Once I had crossed the getting to know stage – it was fun, fun, fun all the way to the redline. This bike just screams out of slow and fast corners, sprinting along straights like a Top-fuel racer on the drag strip and diving into the next corner. 2nd and 3rd gears pull so hard you swear that if you release your grip for just a second the bike will be gone. If you think this is the only card the 954 can play – that it’s an out and out racer for hard-core one-piece Mick Doohan imitators, well you are mostly correct. However, this would be selling it short. The 954 is also a consummate cruiser, able to haul you and a passenger in acceptable comfort over long distances. 80mph will only run you about 4,000 revs in top and that gives you a good 150 miles to the (4.8 gallon) tank. The riding position is improved over the out going model and although you will never mistake it for a VFR in comfort terms, the controls fall easily to the touch, the front screen providing above average protection from the elements. The new smaller and lighter instrument binnacle is a work of art. Measuring only an inch and half in thickness and weighing about as much as a packet of cigarettes. It features LCD readouts for speedometer, coolant temperature, odometer, two trip meters and a clock.
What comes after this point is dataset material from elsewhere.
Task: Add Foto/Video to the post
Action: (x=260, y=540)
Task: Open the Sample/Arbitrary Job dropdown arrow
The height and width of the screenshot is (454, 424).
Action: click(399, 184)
The rev counter is standard electric, and black faced. Narrow-eye multi-reflector headlights illuminate the highway with a stadium like coat of light. There is nothing worse than a deserted highway at night and being unable to ride it properly for lack of good long distance vision. Stacked up against the likes of the Yamaha R1 and Suzuki GSX-R 1000, the 954 has some formidable competition and for many the R1 is now the benchmark for sports bikes. Ironic that without the Blade and the genius of its creator, Tadao Baba, it is very likely that none of these bikes would exist in their current form. Baba-san, a fag smoking, karaoke signing, soccer player and later day cult, started designing the original CBR 900 RR in 1989. By the time it was released into the hands of an expectant and nervous media corp in Australia in February 1992, the Blade weighed in at a mere 183kg propelled by a 113 bhp engine. The 900 was lighter and smaller than most 600’s of the day and compared to Yamaha FZR 1000 with 117bhp and 214 kg represented a revolution in power to weight ratio. It took six years for Yamaha to catch up and finally launch the R1 in 1998.

Now 10 years on and even with more powerful and lighter machines on the road – for many enthusiasts there is still only one real sportsbike – the Blade.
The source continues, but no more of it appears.